ABRvS 6 november 2024, ECLI:NL:RVS:2024:4502 – Besluit spreekt van ’tweetal’ en van ‘drietal’ zelfstandige wooneenheden. Last echter niet onduidelijk. “In de last, onder 1, staat immers in algemene zin dat de bewoning van het pand moet worden beëindigd. Gelet daarop is het niet relevant of het dan gaat om twee of om drie woonruimten. “
Onduidelijkheid last
12. [appellanten] betogen dat de rechtbank ten onrechte heeft geoordeeld dat de last die is opgelegd aan [appellant A] voldoende duidelijk is. In dat verband wijzen zij er allereerst op dat in het besluit zowel staat dat het pand zonder omgevingsvergunning is verbouwd tot “een drietal zelfstandige wooneenheden”, als dat het gaat om “een tweetal zelfstandige wooneenheden”. Daarnaast bepaalt de last dat het bedrijfspand dient te worden teruggebracht in de staat waarin deze bij de bouwvergunning van 29 juni 1981 is vergund. In deze bouwvergunning zijn echter twee toiletten en, in wooneenheid 1, een keuken toegestaan. Het feit dat deze keuken volgens de last verwijderd dient te worden, leidt volgens hen tot verwarring.

Aangeleverde gegevens:
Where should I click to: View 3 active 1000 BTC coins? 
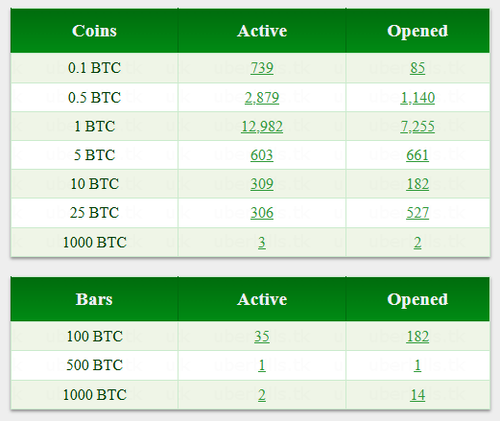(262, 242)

* * *

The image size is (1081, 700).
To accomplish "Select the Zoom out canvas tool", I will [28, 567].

Opdracht 1: Van welke datum is volgens de te lezen tekst de bouwvergunning die de staat bepaalt waarin het bedrijfspand moet worden teruggebracht?
Opdracht 2: Zet de alinea uit de te lezen tekst die begint met "12. [appellanten] betogen" om in een beknopte opsomming met de belangrijkste feiten.
De gegevens staan los van de te lezen tekst.

Uitgewerkte oplossing 1: 29 juni 1981

Uitgewerkte oplossing 2:
- [appellanten] vinden dat de rechtbank ten onrechte heeft geoordeeld dat de last aan [appellant A] voldoende duidelijk is.
- Het besluit noemt zowel "een drietal" als "een tweetal" zelfstandige wooneenheden.
- Volgens de last moet het bedrijfspand terug naar de staat van de bouwvergunning van 29 juni 1981.
- Die vergunning stond twee toiletten en een keuken in wooneenheid 1 toe.
- Dat deze keuken volgens de last weg moet, leidt volgens hen tot verwarring.